Text passage:
The powerful marketing technique you’ve already nailed and should use in your business.
- Helen-Jane

- Apr 28, 2020
- 2 min read
Updated: Sep 22, 2020
Let me illustrate how a skill that you already have has the potential to transform your business once you put it to work.
You’re arranging a family excursion to mark an event. You’re bringing three generations together, and after careful research you’ve found a venue with something of interest to everyone in your party. You need everyone’s buy-in, but your mum’s not keen on the venue and has made a counter-suggestion that’s not ideal; your teenagers are moaning about having to go at all.
To get your mum on board, since you know she likes walking you’ll emphasise the opportunity for a nature walk, and to really convince her you’ll mention the gin afternoon tea that she can’t resist! You’ll also appeal to what you know will be her desire to accommodate others in the party when you point out that her counter-suggestion won’t work for the kids.
To sell the idea to your teenagers, you’ll use a totally different approach. They won’t care about the afternoon tea, so you’re going to big up the fast internet and how there will be time for them to chill and charge their Nintendo Switch. You know that once there they’ll do the walks with grandma too anyway and thoroughly enjoy it. And, vitally, you catch them when they emerge from their bedroom, because you know it’s pointless trying to persuade them of anything if you drag them out half asleep.
This is best practice marketing and you do it instinctively in your personal life: in short, you focus on different benefits, use a different tone, and engage in conversation where your target is most receptive to it. You thoroughly know your different audiences, their preferences and behaviours, and you adapt your message in order to successfully get their buy-in.

If you’re not doing this in your business, you’re wasting a lot of time and missing out on a lot of potential customers.
Which is why, when I take on a copy project, I won’t write a single word until I’ve established what is your Unique Selling Proposition (to continue the analogy, why is the venue you’ve picked the only one that will work for everyone?) and what are your Customer Personas i.e. who are your target customers, where are they, what do they like doing, what are they doing right now? How is Covid-19 affecting them? What tone of voice will best carry your message?

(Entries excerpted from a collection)
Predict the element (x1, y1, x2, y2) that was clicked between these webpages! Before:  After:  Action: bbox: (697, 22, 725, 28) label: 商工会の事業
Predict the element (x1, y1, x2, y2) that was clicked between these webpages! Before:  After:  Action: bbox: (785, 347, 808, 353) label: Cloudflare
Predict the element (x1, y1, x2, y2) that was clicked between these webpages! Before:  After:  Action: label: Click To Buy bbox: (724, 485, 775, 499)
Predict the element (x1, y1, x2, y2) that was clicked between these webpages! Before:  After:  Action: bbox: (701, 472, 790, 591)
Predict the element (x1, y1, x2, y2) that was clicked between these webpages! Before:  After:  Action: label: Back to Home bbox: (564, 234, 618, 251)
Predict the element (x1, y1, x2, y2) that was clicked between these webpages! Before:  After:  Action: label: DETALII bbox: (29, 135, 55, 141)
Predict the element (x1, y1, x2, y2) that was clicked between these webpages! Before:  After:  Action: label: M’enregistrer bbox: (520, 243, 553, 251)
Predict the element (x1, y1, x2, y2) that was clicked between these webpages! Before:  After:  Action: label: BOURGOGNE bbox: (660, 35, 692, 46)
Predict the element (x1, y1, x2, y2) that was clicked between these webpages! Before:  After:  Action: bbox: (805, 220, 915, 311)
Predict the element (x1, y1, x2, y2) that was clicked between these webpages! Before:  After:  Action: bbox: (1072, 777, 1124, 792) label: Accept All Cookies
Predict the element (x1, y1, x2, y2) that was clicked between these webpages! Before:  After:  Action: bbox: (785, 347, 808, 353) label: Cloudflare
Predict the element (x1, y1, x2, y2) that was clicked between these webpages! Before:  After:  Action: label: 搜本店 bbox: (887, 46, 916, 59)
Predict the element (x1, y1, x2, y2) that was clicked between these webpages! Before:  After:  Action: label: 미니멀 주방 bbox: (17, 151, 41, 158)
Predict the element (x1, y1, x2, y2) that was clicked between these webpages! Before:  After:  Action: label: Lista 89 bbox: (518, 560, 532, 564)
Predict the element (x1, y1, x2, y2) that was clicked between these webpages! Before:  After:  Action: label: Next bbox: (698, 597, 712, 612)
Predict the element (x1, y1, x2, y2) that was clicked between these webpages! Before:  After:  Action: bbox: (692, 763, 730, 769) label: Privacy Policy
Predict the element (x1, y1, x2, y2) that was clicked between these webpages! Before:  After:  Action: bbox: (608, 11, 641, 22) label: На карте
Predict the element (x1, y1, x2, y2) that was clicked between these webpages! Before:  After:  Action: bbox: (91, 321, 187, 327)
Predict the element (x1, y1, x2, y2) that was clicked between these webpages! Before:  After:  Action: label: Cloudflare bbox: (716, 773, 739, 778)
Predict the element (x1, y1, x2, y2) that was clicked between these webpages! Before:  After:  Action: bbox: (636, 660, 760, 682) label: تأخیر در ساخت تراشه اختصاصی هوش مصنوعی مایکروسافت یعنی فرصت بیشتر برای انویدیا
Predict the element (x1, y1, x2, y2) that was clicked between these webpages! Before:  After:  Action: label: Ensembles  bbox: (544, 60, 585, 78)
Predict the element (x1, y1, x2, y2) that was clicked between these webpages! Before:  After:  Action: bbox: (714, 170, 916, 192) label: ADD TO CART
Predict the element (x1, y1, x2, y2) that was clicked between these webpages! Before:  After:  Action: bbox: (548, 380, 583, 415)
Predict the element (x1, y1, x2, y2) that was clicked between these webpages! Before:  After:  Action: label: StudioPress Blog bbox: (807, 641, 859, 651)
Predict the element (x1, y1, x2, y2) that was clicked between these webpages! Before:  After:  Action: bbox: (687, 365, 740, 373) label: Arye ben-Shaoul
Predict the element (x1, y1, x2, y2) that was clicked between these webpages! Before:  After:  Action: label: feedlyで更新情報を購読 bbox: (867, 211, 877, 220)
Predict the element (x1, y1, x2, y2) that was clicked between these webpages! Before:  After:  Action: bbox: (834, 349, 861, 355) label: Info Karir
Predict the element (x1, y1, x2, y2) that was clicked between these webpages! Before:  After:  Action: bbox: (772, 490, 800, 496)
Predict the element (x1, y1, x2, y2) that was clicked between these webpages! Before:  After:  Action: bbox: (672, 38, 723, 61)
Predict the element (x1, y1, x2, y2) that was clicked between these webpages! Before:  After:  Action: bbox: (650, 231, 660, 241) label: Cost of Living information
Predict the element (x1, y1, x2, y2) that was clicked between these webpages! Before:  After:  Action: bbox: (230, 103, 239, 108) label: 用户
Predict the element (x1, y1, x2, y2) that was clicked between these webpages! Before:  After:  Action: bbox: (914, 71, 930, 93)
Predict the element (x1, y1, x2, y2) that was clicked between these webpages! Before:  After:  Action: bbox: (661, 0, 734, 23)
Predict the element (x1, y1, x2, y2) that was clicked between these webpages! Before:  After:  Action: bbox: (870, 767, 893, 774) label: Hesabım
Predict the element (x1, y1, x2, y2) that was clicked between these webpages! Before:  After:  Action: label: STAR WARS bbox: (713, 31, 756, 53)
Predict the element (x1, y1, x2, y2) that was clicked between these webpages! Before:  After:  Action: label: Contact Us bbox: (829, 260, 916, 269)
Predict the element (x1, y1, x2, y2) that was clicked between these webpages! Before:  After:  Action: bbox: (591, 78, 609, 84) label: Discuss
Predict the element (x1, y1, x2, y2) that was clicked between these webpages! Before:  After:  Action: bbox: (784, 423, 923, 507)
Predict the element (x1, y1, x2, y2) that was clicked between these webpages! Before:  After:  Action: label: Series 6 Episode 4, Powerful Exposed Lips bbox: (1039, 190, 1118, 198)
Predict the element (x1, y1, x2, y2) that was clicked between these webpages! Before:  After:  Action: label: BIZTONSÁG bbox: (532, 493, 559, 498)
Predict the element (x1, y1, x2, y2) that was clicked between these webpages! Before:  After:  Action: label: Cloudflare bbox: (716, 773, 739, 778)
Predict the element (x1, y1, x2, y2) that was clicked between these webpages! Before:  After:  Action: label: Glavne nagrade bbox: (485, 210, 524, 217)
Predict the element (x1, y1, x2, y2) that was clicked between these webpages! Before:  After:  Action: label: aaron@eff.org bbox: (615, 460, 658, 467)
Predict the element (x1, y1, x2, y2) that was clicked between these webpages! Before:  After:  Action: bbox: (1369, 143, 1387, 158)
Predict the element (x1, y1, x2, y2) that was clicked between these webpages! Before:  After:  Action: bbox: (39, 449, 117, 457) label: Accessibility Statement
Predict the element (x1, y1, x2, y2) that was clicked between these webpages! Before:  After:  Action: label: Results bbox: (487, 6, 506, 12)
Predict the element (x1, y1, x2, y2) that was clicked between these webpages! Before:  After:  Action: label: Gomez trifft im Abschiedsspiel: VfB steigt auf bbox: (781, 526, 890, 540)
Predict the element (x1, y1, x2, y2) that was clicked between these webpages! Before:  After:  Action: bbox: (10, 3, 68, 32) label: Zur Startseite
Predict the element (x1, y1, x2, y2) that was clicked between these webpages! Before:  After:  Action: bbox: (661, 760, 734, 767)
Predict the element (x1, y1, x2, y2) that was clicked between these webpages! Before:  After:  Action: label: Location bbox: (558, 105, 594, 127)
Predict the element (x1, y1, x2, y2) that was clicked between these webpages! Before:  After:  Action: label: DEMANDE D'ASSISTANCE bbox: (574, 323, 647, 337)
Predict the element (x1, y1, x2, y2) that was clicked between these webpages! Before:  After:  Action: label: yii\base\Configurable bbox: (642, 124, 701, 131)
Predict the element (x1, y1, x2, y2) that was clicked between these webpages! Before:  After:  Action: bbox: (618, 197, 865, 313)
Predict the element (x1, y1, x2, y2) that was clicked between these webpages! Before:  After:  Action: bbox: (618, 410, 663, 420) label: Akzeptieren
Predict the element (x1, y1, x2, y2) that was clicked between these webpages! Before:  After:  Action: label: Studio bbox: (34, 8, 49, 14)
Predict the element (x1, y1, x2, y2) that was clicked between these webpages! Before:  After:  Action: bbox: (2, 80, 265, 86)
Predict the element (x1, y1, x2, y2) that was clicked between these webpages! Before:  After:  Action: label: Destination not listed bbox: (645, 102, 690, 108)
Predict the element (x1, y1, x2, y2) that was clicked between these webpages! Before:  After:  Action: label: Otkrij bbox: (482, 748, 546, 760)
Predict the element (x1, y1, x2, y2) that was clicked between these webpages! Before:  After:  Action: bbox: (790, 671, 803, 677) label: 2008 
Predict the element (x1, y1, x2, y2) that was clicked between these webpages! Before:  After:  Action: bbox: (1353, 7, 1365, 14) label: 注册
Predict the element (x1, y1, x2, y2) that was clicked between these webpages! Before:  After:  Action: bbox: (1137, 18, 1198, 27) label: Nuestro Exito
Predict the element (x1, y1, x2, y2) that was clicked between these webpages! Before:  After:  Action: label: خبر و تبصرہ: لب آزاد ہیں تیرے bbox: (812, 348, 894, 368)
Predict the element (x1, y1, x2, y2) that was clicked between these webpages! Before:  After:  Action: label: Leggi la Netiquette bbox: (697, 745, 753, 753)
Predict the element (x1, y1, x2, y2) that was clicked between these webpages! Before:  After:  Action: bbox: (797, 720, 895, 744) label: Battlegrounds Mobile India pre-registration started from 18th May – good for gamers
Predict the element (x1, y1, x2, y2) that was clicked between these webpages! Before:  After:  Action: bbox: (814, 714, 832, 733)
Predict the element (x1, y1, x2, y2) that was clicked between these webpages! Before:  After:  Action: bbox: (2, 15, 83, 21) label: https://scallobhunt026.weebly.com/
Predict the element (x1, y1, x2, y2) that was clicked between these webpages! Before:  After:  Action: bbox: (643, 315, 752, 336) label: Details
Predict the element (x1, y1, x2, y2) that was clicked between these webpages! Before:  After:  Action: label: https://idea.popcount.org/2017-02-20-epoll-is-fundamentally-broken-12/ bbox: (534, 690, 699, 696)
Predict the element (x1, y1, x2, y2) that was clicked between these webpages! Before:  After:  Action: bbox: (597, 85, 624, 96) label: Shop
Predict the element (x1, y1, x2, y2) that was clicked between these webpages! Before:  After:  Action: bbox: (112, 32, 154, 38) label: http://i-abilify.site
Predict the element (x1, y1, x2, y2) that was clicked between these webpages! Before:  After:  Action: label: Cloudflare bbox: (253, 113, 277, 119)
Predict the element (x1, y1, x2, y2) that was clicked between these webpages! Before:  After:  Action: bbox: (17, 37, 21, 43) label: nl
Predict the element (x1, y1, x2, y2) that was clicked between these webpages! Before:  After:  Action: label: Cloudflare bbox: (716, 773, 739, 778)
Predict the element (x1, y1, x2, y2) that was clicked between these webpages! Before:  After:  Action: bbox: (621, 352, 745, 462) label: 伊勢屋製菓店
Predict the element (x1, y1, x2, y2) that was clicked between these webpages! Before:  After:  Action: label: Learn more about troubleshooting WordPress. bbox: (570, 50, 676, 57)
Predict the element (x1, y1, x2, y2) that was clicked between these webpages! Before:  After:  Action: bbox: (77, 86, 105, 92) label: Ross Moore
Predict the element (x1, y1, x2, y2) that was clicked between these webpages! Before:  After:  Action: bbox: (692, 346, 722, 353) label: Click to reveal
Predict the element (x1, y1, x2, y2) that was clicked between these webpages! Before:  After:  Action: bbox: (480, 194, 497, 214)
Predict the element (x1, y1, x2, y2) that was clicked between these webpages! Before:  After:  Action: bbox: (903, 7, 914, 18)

Description of the task: Please set down the marketing article from "You’re arranging a" up to and including "for the kids.", word for word. Rely on the marketing article alone.

Finished exercise:
You’re arranging a family excursion to mark an event. You’re bringing three generations together, and after careful research you’ve found a venue with something of interest to everyone in your party. You need everyone’s buy-in, but your mum’s not keen on the venue and has made a counter-suggestion that’s not ideal; your teenagers are moaning about having to go at all.
To get your mum on board, since you know she likes walking you’ll emphasise the opportunity for a nature walk, and to really convince her you’ll mention the gin afternoon tea that she can’t resist! You’ll also appeal to what you know will be her desire to accommodate others in the party when you point out that her counter-suggestion won’t work for the kids.